Installed, after engine bay paint but before external paint:

However it was only when writing this section and getting a photo of the steady as supplied from Clive's web site that I realised mine was installed the wrong way round i.e. with the adjuster nuts against the inner wing. I remember being aware when refitting it after the repaint that having them there was awkward, especially being ultra careful with the new paint. I wouldn't have completely dismantled that when removing the bar to get the engine and gearbox out, so I must have installed it that way to begin with, and Clive's people said they send them out loosely assembled. The bracket end has to be assembled before fitting - with the distributor in-situ at any rate, as you can't install the bare bar to the wing then fit the bracket to the bar.

So at an opportune moment I corrected it - but it was a right pain. The under-wing nut and fittings have to be removed first, then the cylinder head bolts or the bracket flops about all over the place while dealing with the under-wing nut, and it also holds the bar still while spannering the Nyloc nut off - the threaded section could do with being shorter. Then the distributor cap had to be removed, but even then the bracket had to be fiddled past the distributor body, it doesn't lift straight out (or back in).

Undid the nut at the bracket end and put that at the other end, refitting that nut loosely. Fiddling it back into position even with the adjuster nuts all the way back, with one bracket bolt in the cylinder head the other two bolt holes were miles out of line, and I had to fully tighten the nut under the wing to squash to rubbers together, and almost fully tighten the nut at the bracket which was the only way to get the holes in the bracket anywhere near the head holes, before I could get the other two head bolts in. In the main section I write that the fore and aft position on the wing isn't critical, which it isn't, but when fully tightening the under-wing nut that pulls the bar into a right-angle with the wing panel, but as the engine bay gets wider as you go back, that has the effect of pointing the bar backwards slightly, which presses the bracket hard up against the end of the head, and turns it at an angle to the head. To position the lifting eye (which I have retained behind the bracket for obvious reasons.

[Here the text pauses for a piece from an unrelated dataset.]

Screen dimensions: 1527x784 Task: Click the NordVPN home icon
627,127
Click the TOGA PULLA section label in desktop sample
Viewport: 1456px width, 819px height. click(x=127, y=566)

Adjustment is another fiddle as when either the main nut or the adjuster nuts are backed off, the rubber bushes expand, and if left like that the engine will still rock, so the rubber bushes have to be clamped up tight at that end as well as at the wing. The only way I can see to do it (I don't have Clive's instructions anymore which is unusual, I normally keep all such things together) is by tightening up both nuts together until both are just touching their respective bush cover, then tighten them together in unison one flat at a time, to keep the engine 'square'. If you don't do that then you will be pulling the engine towards the left or pushing it to the right, which you may choose to do anyway to get an equal clearance of both manifolds to the inner wings. Finally tighten the locknut! You can see from this how little room for adjustment there actually is, and that's with the bushes at both ends fully compressed. There is no way I could get the bolts into the cylinder head without doing that first:

And it's done:

Really the length of the threads under the wing is longer than it needs to be, as is the plain section in the middle, which makes the threaded section at the bracket way too long as well. The plain section could easily be an inch shorter (on my car at least) with the threaded section that end unchanged, and that would make fitting much easier. To my mind you should be able to get the three head bolts installed with the engine-end nuts still loose.